Yukarıda kısaca konusunu anlattığım “Kerr” işlenen suçlar karşısında susan ve olmamış gibi yapan kasaba ahalisinden tutun da sudan sebeplerle sokağa çıkma yasağı ilan eden otoriter yönetime; herkesi kontrol altında tutan ve gözleyen kolluk görevlilerinden elini kolunu sallayarak ortalıkta dolanan mafyatik ve eli kanlı katile kadar güçlü bir Türkiye alegorisi.
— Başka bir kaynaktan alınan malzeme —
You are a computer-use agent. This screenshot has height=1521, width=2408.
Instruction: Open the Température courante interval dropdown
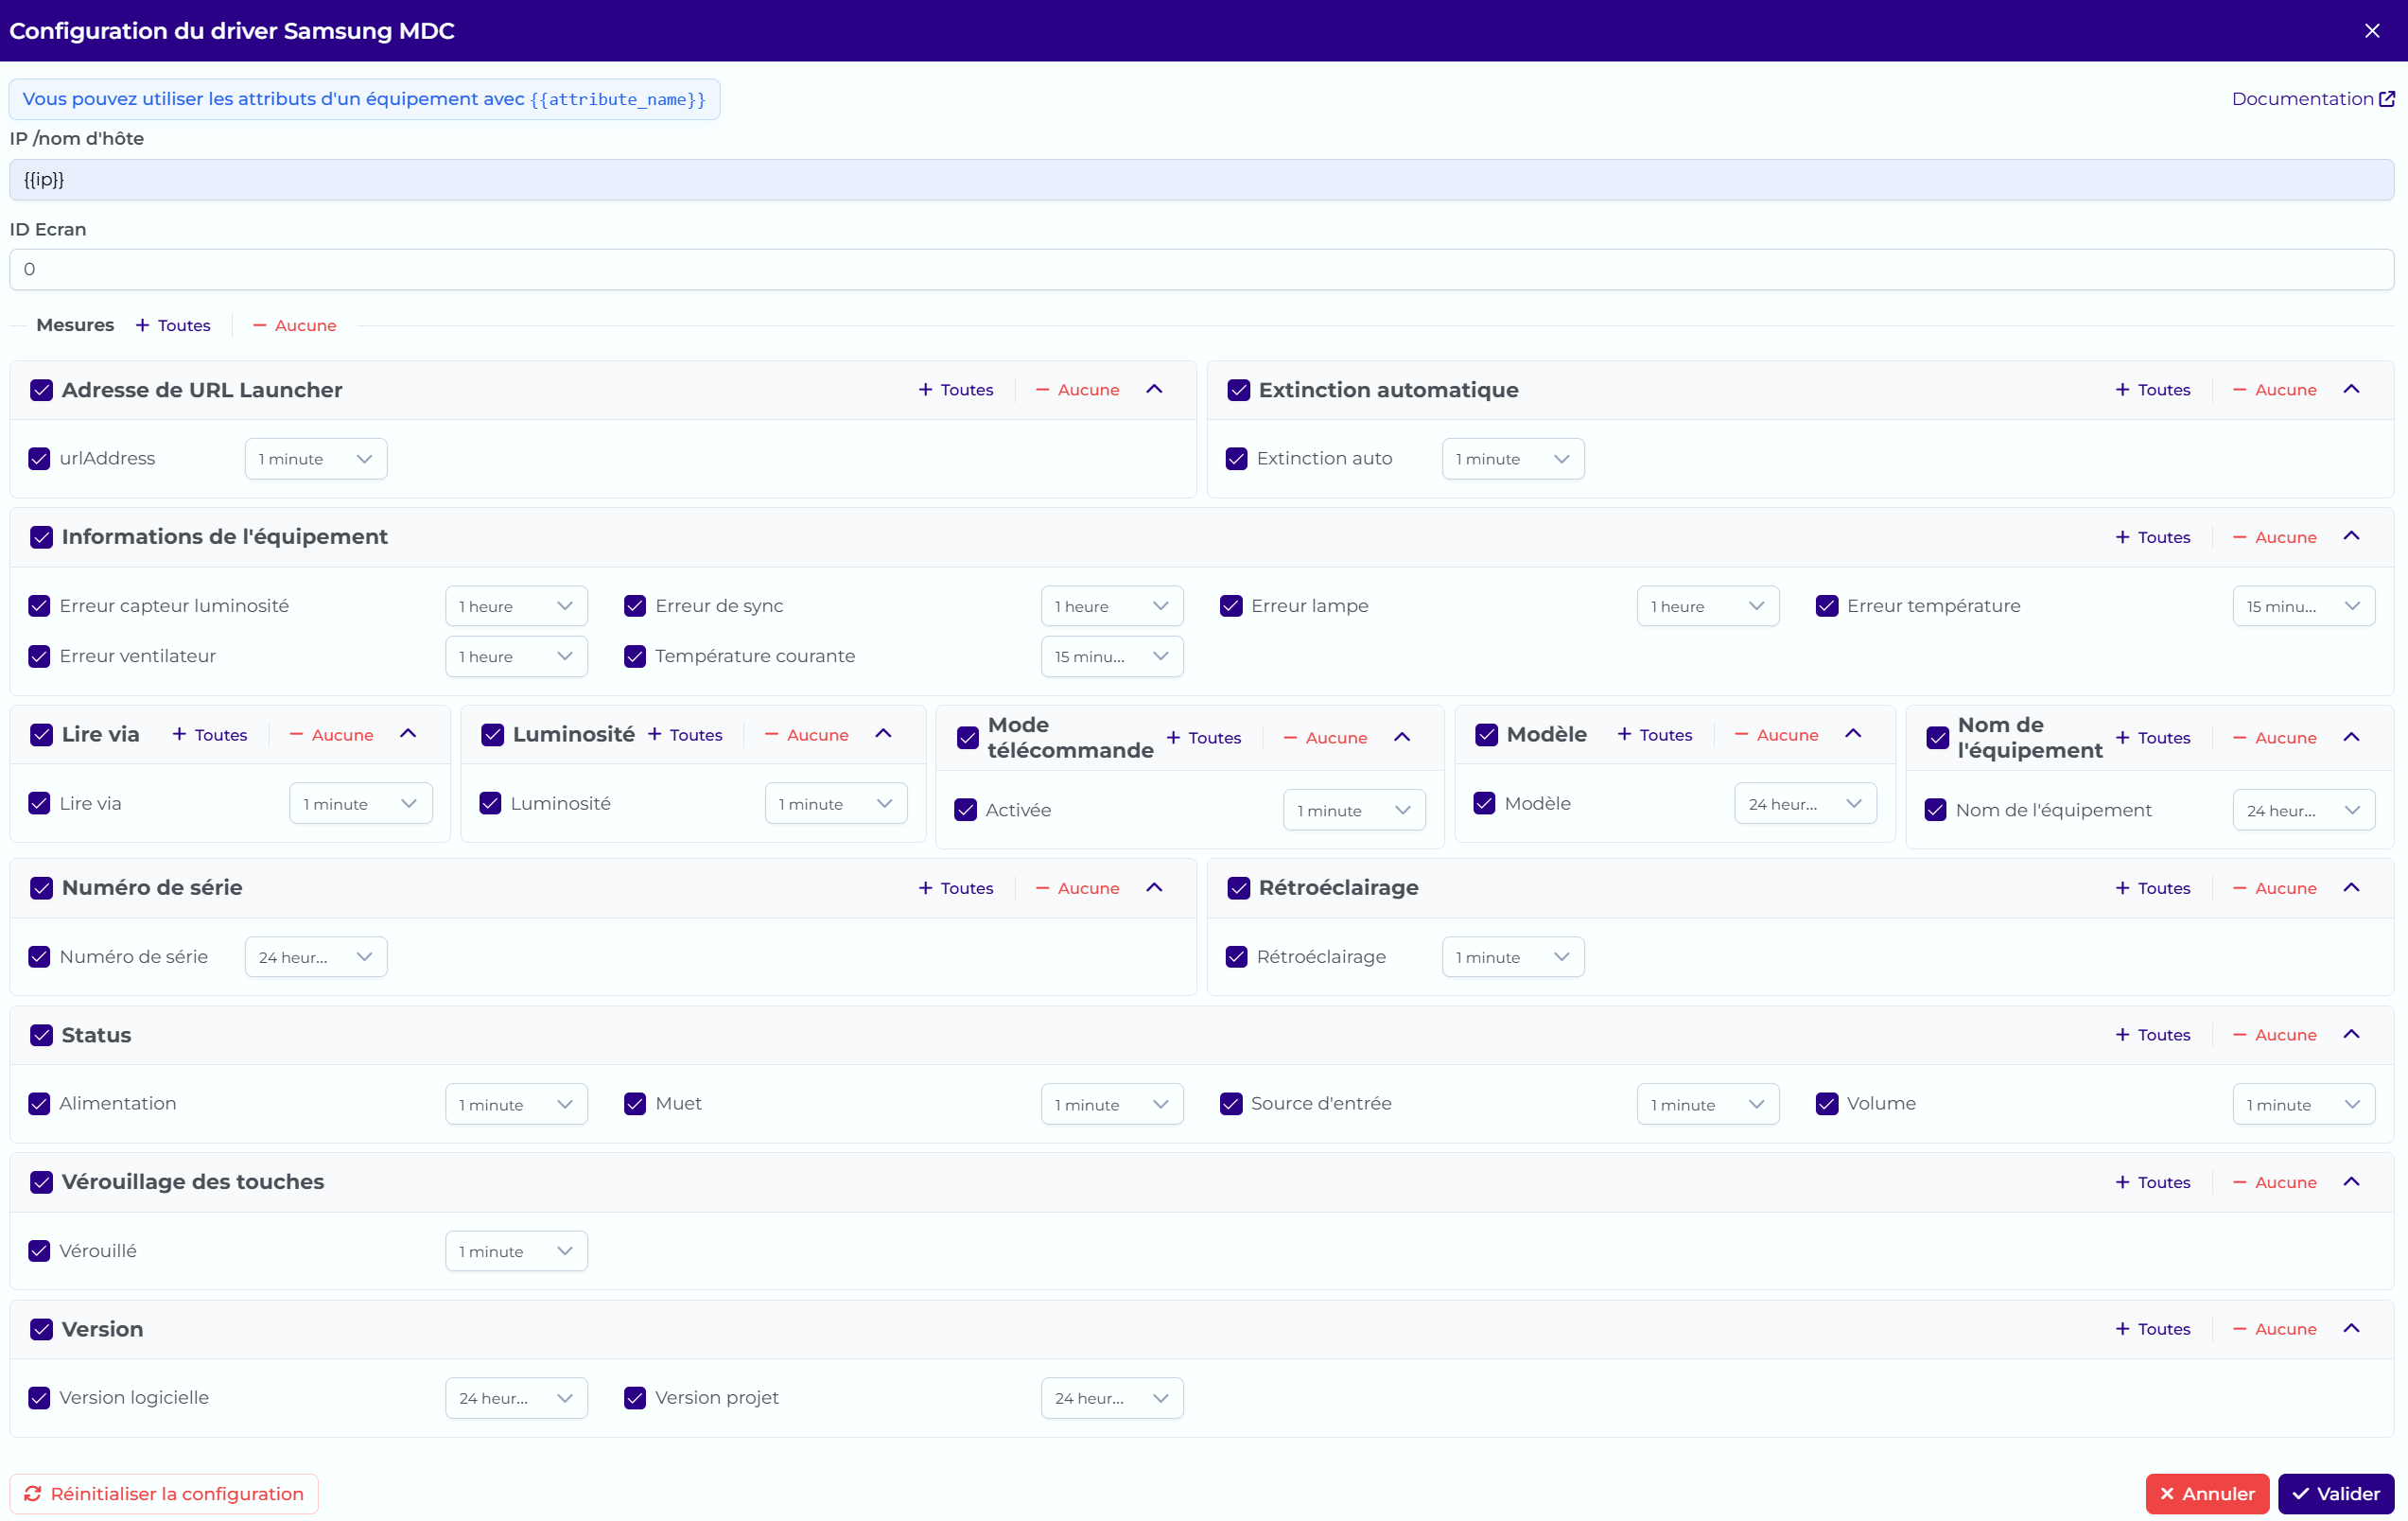point(1112,656)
Ama filmin esas gücü Pirselimoğlu’nun etkileyici sinematografisinde ve karakterlerin mekanlarla kurduğu ilişkilerde gizli.
Çok özenli ve ince ince üzerinde düşünülmüş çevre tasarımı bir yana, tüm filmi bütünleyen renk paletinin büyüleyici etkisi ve Erdem Şenocak’ın içine düştüğü girdabı anlamaya çalışan (ve sonrasında da kurtulmaya çabalayan) bir adamı oynarken hiçbir şekilde duygu dengesini kaçırmadan sergilediği performansla yan karakterlerdeki oyuncuların ona eşlik ederken sergiledikleri tedirginlik uyandıran oyunculuklarının uyumu (ya da uyumsuzluğu) “Kerr”i unutulmaz kılan şeylerden bazıları. Can’ın ikide bir karşısına irili ufaklı delikleri (zemindeki bu gizemli delikler akla “Alis Harikalar Diyarı”ndaki tavşan deliklerini getiriyor elbette) ve Rıza Akın’ın akılalmaz değişik bir tipe bürünerek canlandırdığı karanlık katili saymıyorum bile.
Jale Arıkan, Gafur Uzuner, Melih Düzenli, Sinan Bengier, Ali Şeçkiner Alıcı, Muttalip Müjdeci, Rıza Sönmez gibi oyuncuların yanı sıra Antalya’da “Birlikte Öleceğiz” adlı filmleriyle yarışan Hakkı Kurtuluş ve Melik Saraçoğlu ikilisiyle Jak Şalom gibi ‘amatör’ oyuncuların yer aldığı “Kerr” bu yıl ödüle en yakın duran filmlerden biri kanımca.